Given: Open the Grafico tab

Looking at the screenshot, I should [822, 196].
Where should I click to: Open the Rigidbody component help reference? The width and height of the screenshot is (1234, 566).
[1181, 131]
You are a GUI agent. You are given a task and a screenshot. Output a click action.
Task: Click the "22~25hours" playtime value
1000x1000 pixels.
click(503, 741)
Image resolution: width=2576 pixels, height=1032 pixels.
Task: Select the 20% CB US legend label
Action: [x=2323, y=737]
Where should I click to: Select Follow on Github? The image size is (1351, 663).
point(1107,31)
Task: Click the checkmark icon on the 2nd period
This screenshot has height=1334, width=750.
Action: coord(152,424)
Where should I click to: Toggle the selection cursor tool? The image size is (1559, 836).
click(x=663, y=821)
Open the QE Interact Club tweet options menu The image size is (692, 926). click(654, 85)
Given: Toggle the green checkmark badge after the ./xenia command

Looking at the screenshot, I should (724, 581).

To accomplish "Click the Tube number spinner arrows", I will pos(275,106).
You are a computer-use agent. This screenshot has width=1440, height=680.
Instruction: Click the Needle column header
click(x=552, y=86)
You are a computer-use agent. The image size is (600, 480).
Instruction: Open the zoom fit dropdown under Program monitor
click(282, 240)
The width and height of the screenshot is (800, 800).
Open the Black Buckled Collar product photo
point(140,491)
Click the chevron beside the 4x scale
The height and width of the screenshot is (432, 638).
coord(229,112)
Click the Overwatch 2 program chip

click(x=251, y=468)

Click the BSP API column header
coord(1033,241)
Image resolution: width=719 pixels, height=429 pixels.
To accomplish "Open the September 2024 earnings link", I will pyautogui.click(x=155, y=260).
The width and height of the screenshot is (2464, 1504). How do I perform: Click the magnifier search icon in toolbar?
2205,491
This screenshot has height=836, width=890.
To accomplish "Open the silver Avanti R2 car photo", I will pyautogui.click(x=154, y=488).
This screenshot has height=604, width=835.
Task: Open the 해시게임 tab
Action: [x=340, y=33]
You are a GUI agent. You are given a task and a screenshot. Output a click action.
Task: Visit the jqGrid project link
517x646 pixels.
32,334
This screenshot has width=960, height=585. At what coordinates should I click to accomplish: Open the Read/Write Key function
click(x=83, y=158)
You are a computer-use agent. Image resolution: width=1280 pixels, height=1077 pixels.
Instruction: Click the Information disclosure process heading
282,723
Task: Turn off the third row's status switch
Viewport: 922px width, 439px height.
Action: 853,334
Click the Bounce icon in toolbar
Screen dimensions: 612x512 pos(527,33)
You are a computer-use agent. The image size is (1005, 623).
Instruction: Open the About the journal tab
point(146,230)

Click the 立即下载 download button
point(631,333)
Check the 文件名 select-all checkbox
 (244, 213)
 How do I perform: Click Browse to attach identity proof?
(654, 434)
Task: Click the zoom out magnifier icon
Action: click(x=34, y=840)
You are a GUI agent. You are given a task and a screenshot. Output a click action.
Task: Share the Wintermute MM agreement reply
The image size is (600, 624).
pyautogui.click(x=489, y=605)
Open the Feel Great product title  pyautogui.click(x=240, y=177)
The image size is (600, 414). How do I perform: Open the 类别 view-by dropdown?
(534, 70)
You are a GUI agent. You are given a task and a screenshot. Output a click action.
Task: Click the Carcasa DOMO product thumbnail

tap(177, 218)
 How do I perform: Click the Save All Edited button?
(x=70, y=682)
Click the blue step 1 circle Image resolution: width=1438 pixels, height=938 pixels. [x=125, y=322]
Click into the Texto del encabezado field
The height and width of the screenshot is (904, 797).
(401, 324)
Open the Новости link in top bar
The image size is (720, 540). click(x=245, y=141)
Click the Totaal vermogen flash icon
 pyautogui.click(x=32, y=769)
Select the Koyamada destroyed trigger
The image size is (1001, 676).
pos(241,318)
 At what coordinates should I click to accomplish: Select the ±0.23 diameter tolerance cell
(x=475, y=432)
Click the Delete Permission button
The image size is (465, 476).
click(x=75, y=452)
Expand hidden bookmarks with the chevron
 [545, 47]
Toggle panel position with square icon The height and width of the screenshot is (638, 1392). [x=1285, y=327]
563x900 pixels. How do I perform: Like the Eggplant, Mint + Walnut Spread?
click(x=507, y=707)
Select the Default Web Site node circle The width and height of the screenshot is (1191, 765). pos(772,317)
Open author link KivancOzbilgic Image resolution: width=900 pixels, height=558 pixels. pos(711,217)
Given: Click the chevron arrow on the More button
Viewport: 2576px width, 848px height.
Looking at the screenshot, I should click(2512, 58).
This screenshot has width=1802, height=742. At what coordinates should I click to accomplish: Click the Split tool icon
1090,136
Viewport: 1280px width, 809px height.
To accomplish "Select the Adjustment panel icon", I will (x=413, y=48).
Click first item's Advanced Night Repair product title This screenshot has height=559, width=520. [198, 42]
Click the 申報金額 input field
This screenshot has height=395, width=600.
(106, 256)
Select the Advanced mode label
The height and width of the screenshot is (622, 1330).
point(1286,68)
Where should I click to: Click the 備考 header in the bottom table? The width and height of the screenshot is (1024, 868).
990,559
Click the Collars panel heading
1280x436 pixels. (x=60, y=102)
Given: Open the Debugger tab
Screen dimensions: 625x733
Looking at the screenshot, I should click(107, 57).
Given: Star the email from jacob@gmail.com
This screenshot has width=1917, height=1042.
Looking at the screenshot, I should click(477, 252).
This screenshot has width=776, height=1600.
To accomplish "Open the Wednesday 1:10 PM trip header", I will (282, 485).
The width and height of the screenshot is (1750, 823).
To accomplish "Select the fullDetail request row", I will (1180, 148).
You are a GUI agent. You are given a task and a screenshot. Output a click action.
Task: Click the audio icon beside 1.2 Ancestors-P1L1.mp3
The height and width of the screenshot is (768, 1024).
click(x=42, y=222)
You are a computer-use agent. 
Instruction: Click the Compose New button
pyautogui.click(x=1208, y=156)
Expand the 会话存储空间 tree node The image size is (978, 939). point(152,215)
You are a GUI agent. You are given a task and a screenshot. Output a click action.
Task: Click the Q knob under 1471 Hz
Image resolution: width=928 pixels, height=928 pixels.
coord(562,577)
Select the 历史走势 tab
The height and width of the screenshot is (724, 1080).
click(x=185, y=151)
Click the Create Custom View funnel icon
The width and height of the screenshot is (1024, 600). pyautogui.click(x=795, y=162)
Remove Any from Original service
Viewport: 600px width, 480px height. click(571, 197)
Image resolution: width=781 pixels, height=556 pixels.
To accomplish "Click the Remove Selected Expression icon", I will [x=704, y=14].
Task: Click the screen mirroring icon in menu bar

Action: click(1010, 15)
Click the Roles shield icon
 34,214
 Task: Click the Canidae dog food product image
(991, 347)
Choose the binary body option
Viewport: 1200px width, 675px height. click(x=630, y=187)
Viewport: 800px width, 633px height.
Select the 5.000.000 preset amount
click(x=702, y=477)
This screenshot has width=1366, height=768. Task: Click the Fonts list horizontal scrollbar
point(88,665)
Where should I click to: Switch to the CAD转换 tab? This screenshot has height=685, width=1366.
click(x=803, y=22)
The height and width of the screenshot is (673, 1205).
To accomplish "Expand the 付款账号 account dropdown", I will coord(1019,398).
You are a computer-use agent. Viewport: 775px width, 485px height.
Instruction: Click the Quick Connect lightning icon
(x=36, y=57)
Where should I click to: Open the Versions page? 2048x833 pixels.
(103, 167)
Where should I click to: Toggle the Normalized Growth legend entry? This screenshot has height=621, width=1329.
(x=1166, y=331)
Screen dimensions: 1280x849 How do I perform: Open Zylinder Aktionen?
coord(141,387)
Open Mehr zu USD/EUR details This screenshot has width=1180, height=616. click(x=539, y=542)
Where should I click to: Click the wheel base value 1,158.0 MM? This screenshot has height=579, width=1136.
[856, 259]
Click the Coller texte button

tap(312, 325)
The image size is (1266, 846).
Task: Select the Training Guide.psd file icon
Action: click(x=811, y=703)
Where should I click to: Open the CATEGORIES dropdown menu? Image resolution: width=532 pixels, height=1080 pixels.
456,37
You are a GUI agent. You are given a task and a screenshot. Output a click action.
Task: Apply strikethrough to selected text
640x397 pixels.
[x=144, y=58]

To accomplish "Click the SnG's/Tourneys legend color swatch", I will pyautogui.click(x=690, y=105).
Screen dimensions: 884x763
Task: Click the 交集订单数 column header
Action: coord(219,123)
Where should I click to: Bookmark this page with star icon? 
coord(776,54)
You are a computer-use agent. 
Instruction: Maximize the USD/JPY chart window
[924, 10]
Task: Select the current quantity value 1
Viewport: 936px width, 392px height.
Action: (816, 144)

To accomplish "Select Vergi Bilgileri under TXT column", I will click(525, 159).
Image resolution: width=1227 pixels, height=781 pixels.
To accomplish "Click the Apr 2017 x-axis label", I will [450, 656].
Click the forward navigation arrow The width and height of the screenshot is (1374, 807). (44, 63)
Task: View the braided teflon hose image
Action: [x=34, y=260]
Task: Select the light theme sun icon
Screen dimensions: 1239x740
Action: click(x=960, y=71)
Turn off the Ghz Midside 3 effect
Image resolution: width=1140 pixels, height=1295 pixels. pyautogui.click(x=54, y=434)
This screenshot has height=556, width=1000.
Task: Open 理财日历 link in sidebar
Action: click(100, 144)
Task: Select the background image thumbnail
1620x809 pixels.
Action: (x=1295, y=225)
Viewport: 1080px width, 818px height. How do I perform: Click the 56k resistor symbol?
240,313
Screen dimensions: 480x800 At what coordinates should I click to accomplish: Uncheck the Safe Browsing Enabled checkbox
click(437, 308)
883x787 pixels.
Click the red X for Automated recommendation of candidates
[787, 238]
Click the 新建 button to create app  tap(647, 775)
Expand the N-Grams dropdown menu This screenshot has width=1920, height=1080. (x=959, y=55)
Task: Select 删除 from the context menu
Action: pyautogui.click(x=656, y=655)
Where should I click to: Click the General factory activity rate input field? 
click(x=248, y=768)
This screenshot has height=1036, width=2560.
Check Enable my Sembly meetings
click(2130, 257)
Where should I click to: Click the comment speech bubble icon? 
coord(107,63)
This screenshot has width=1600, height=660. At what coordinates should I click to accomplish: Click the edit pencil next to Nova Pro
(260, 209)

● **Task prompt**: Among the lines above, find those with the word "beside" and list them.

● **Solution below**:
Click the chevron beside the 4x scale
Task: Click the audio icon beside 1.2 Ancestors-P1L1.mp3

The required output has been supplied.